WORK TO DO>
**a)** Using the survey description, decide whether each statement agrees with it. Answer yes or no for each and quote the deciding words. (i) The data were released on March 26, 2014. (ii) The survey presents information for the current calendar year. (iii) The Unified Enterprise Survey program is designed to integrate roughly 200 separate business surveys.
**b)** Answer these questions from the survey description:
(i) Which year is the detailed information for?
(ii) Which measure in the Canadian System of National Accounts does the information feed into?
(iii) Which program administers the survey?
#### PAGE TEXT ####
Annual Wholesale Trade Survey

Detailed information for 2012





Record number:


This survey collects the financial and commodity information used to compile statistics on Canada's wholesaling industry.

Data release - March 26, 2014


The objective of the Annual Wholesale Trade Survey is to present timely information on the operating revenues, expenditures and inventory of wholesalers in Canada by industrial group and at national and provincial or territorial levels for the previous calendar year.

The data are used by all levels of government, government agencies, the wholesale industry and individuals in assessing trends, within the industry, measuring performance, benchmarking and to study the evolving structure of the wholesale industry. The information is also a critical input into the measure of gross margins in the Canadian System of National Accounts (CSNA).

Statistical activity

The survey is administered as part of the Unified Enterprise Survey program (UES). The UES program has been designed to integrate, gradually over time, the approximately 200 separate business surveys into a single master survey program. The UES aims at collecting more industry and product detail at the provincial level than was previously possible while avoiding overlap between different survey questionnaires. The redesigned business survey questionnaires have a consistent look, structure and content. The unified approach makes reporting easier for firms operating in different industries because they can provide similar information for each branch operation. This way they avoid having to respond to questionnaires that differ for each industry in terms of format, wording and even concepts.
#### PROVIDED DATA ####
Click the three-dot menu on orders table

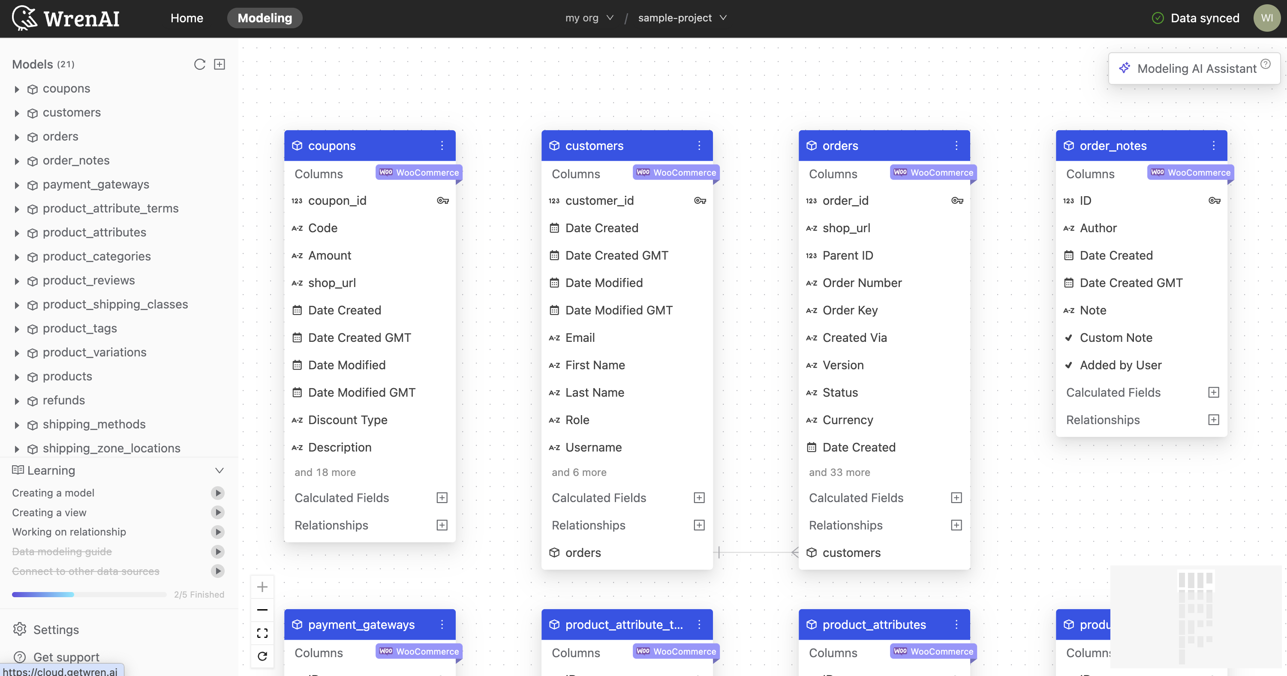coord(956,145)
####
ANSWERS TO EACH TASK>
**a)**
(i) Yes: "Data release - March 26, 2014"
(ii) No: "for the previous calendar year"
(iii) Yes: "integrate, gradually over time, the approximately 200 separate business surveys into a single master survey program"

**b)**
(i) 2012
(ii) Gross margins
(iii) The Unified Enterprise Survey program (UES)